During Winthrop Rockefeller’s twenty years in Arkansas, he hosted hundreds of conferences and meetings at his model mountaintop homestead here on Petit Jean Mountain. In keeping with this history, the Institute engages its own resources and Winthrop’s values and legacy of leadership to convene purposeful gatherings. This Institute does this by employing the “Rockefeller Ethic” — the belief that transformational change is created by combining diversity of opinion, respectful dialogue, and collaborative problem solving.
The Institute as a Convener
“Any administration must be measured by its goals and by its objectives. Let us spell them out like men. We come here committed not to discord, but to doing … not to destroying, but to discovering … not to dividing, but by dissolving old problems with new solutions.”Gov. Winthrop Rockefeller in his 1967 inaugural address
The Institute believes, as Winthrop Rockefeller believed, that new solutions are needed to tackle old problems. The Institute develops programs that create sustainable and transformational change to benefit the quality of life of all Arkansans.
The goals of these programs have varied, though all are rooted in the idea that collaborative problem solving will lead to transformational change.

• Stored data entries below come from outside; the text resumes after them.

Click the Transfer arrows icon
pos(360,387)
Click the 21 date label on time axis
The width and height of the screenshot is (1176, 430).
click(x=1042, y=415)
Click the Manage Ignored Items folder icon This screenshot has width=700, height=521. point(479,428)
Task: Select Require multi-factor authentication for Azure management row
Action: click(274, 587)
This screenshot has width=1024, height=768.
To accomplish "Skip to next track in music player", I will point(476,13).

When the Institute facilitated a two-day discussion with a statewide task force in 2017, the goal was to agree on recommendations for a government agency, the Arkansas State Plant Board, concerning the use and effects of the herbicide dicamba. Outside of original programming, the Institute continues to offer productive meeting design and facilitation services for groups tackling complex issues.
When the Institute launched Uncommon Communities in 2015, the goal was to foster growth and collaboration between struggling Arkansas counties by providing leadership development to community leaders in rural areas, as well as connections to statewide and national expertise. As of 2021, 10 communities and counties in Arkansas have participated in Uncommon Communities.

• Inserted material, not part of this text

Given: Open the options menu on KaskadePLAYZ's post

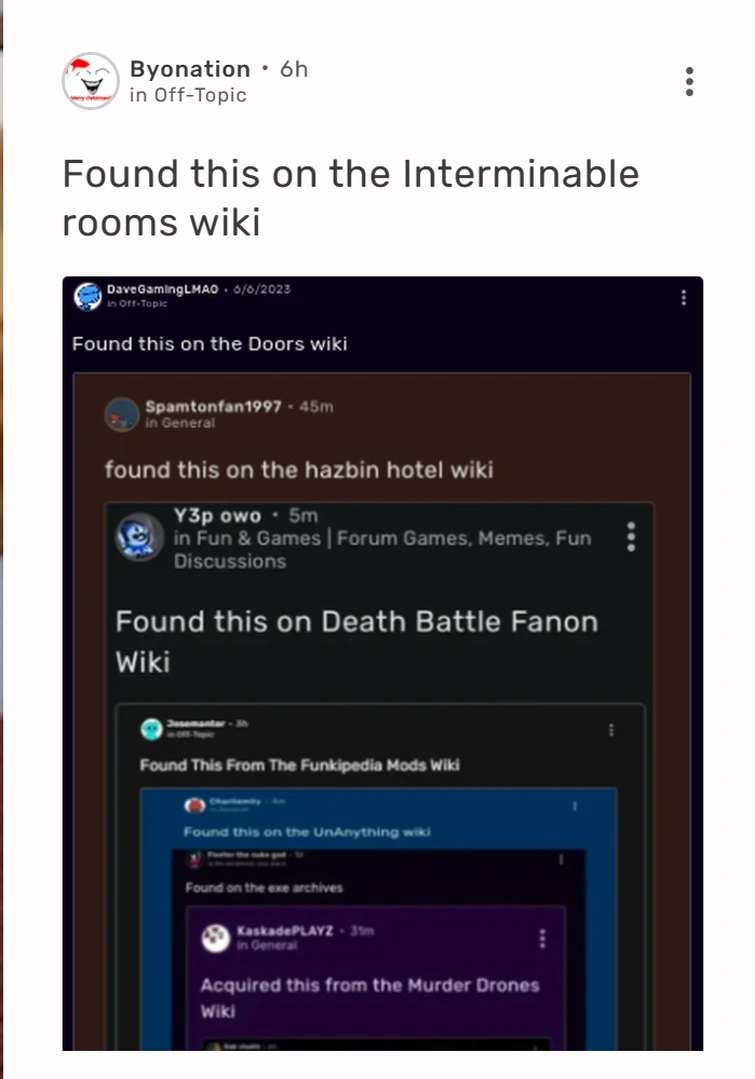Looking at the screenshot, I should point(544,939).
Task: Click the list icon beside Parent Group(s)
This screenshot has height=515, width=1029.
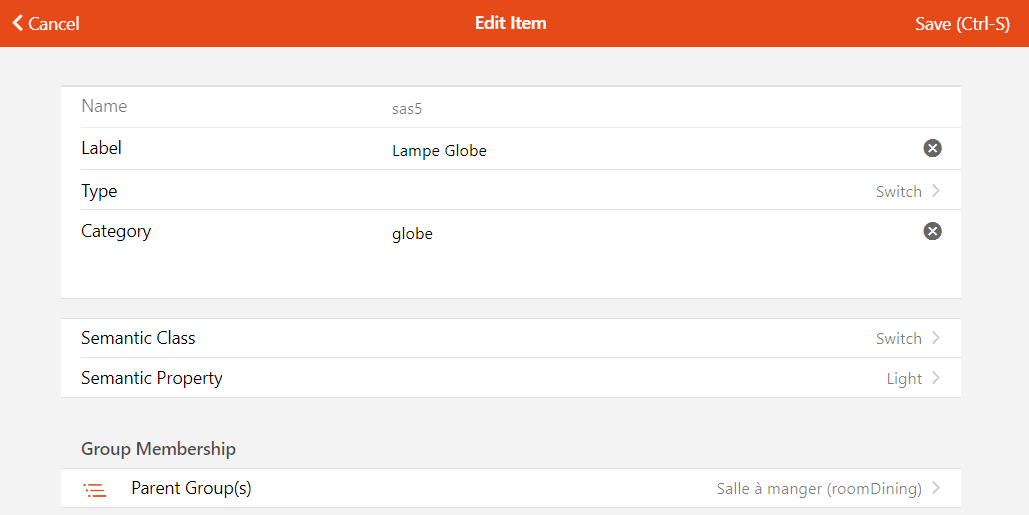Action: [x=95, y=490]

A flagship Institute program is the Rural Health Summit, which launched in 2016. The annual program, which lasted until 2020, focused on the burgeoning health crisis of healthcare delivery in rural Arkansas. Participants from across the healthcare industry came to the Institute each year to discuss and collaborate on solutions to this problem. The goal that emerged from this work was to create an organization that could serve as a year-round connecting point and knowledge exchange for any person or organization working to improve health outcomes in rural Arkansas. The organization created from these summits was the Rural Health Association of Arkansas, a state branch of the National Rural Health Association. Before this development, Arkansas was one of only eight states in the U.S. without a rural health association and the only state among our Southern neighbors without one.
Our guests are doing the type of problem solving and imaginative thinking Winthrop Rockefeller did.

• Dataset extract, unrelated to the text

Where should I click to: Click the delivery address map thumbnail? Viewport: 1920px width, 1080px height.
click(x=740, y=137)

Our Partnership with the University of Arkansas System
The Institute values its relationship with the University of Arkansas System (UA System) and enjoys fruitful collaborations with the system campuses and other supporting organizations, such as the Clinton School of Public Service. The UA System president appoints the Institute’s board of directors, and the Institute is invited to attend and participate in UA System Board of Trustees meetings.
How the Institute is Funded
In October 2018, Executive Director/CEO Dr. Marta Loyd announced the creation of the Governor Winthrop Rockefeller Endowment. The Winthrop Rockefeller Charitable Trust had given a gift in excess of $100 million for the endowment, which is held by the University of Arkansas Foundation. Annual revenue from the endowment funds a portion of the Institute’s operating expenses, including maintaining the 188-acre historic campus and executing programs that, through collaboration, create transformational change.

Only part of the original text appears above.